Reproduce the records below exactly, but only between the lines holding "For every named" and "Funny birthday wishes", inclusive.

── Supplied material ──

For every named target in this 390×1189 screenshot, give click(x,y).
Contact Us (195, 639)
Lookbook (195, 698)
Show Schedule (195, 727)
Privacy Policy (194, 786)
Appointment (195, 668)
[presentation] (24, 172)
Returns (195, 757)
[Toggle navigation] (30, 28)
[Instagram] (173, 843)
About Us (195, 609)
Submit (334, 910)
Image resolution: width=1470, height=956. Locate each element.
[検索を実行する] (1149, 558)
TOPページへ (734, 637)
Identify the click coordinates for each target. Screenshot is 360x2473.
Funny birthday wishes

───
── Supplied material ──

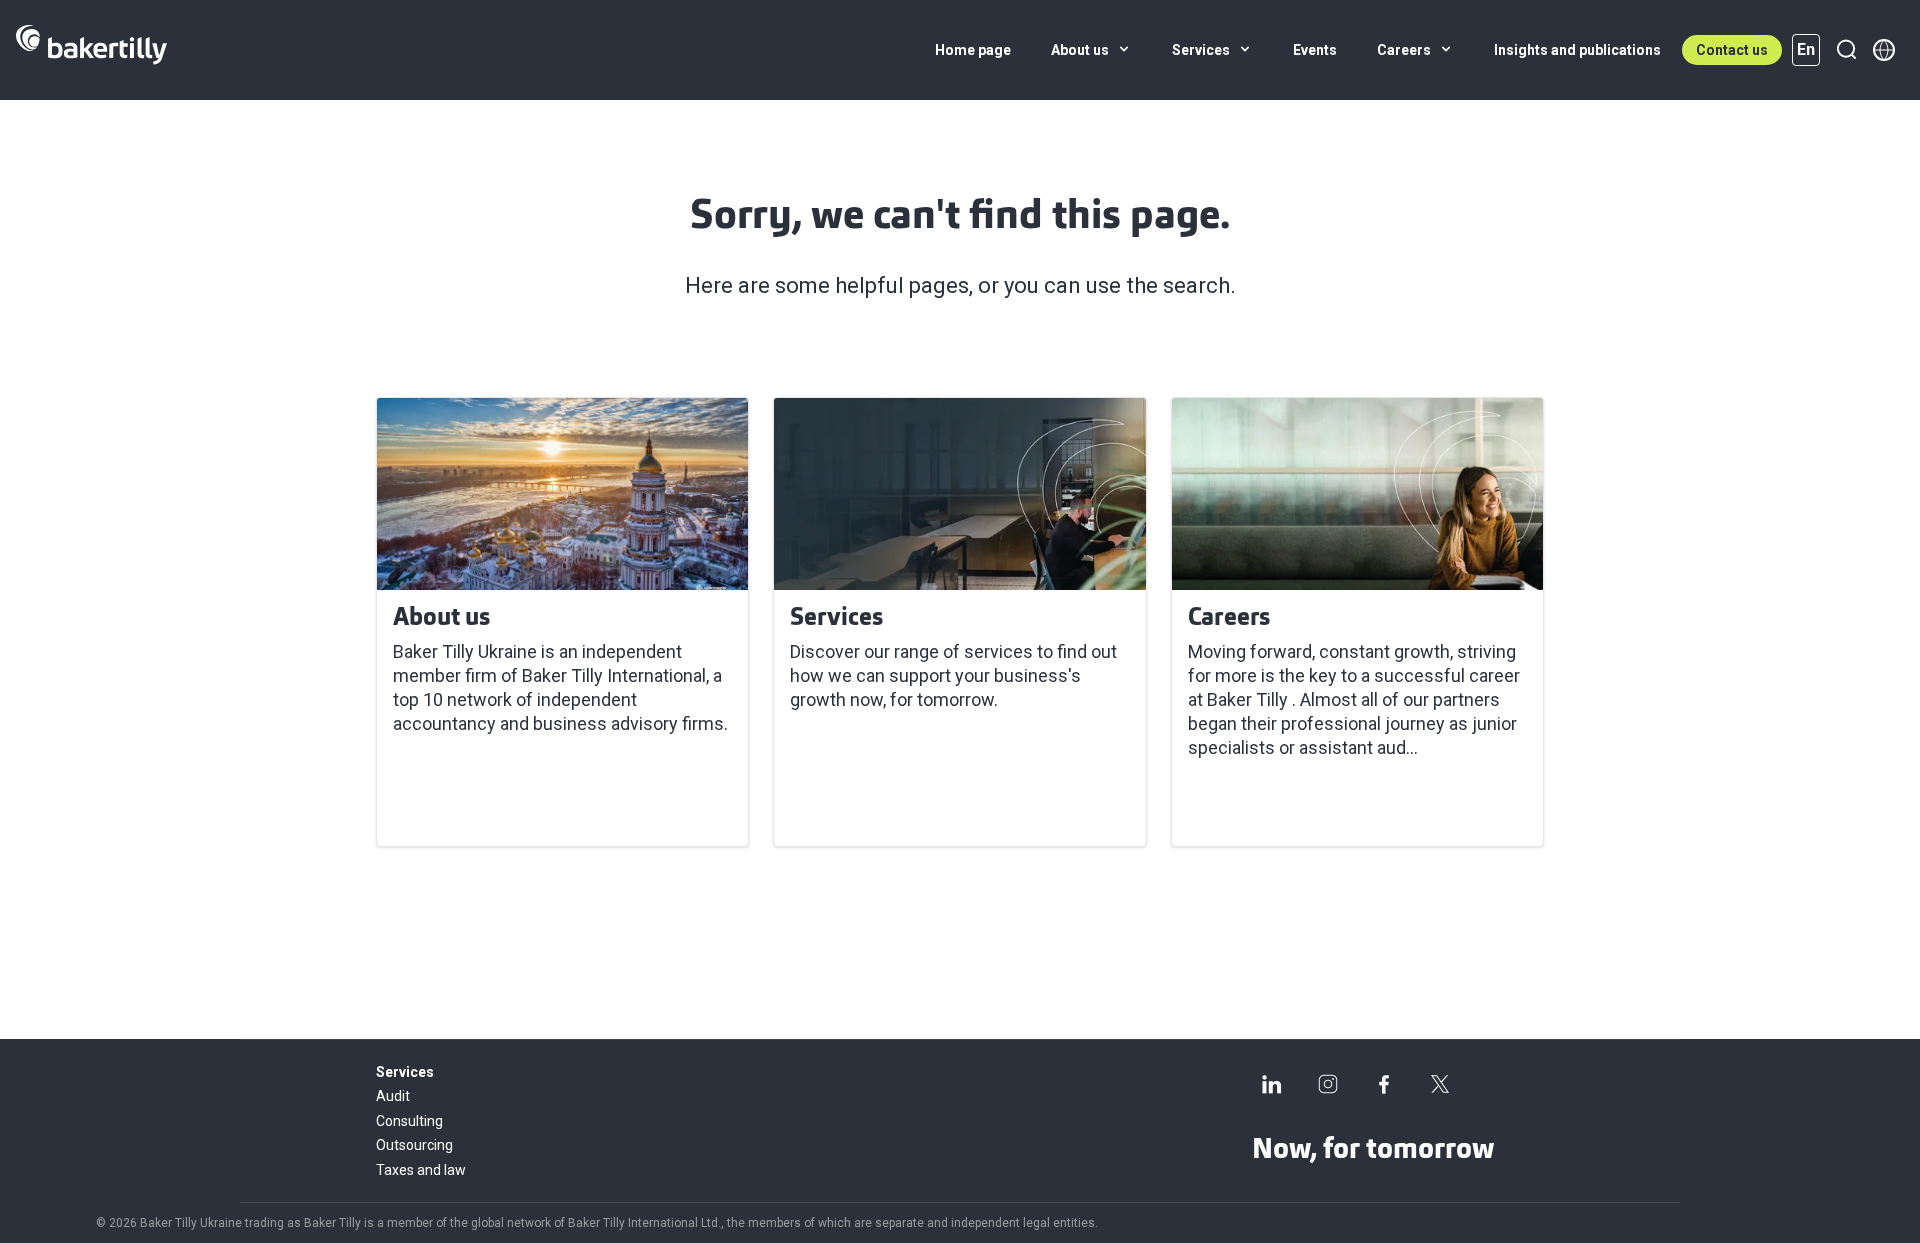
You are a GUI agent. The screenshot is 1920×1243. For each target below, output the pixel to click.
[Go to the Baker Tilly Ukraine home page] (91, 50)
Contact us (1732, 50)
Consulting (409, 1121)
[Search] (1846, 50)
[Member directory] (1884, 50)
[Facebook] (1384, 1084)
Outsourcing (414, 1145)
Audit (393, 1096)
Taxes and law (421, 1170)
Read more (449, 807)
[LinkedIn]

───

**Solution below:**
For every named target in this 390×1189 screenshot, give click(x,y).
Contact Us (195, 639)
Lookbook (195, 698)
Show Schedule (195, 727)
Privacy Policy (194, 786)
Appointment (195, 668)
[presentation] (24, 172)
Returns (195, 757)
[Toggle navigation] (30, 28)
[Instagram] (173, 843)
About Us (195, 609)
Submit (334, 910)
Image resolution: width=1470, height=956. Locate each element.
[検索を実行する] (1149, 558)
TOPページへ (734, 637)
Identify the click coordinates for each target. Screenshot is 360x2473.
Funny birthday wishes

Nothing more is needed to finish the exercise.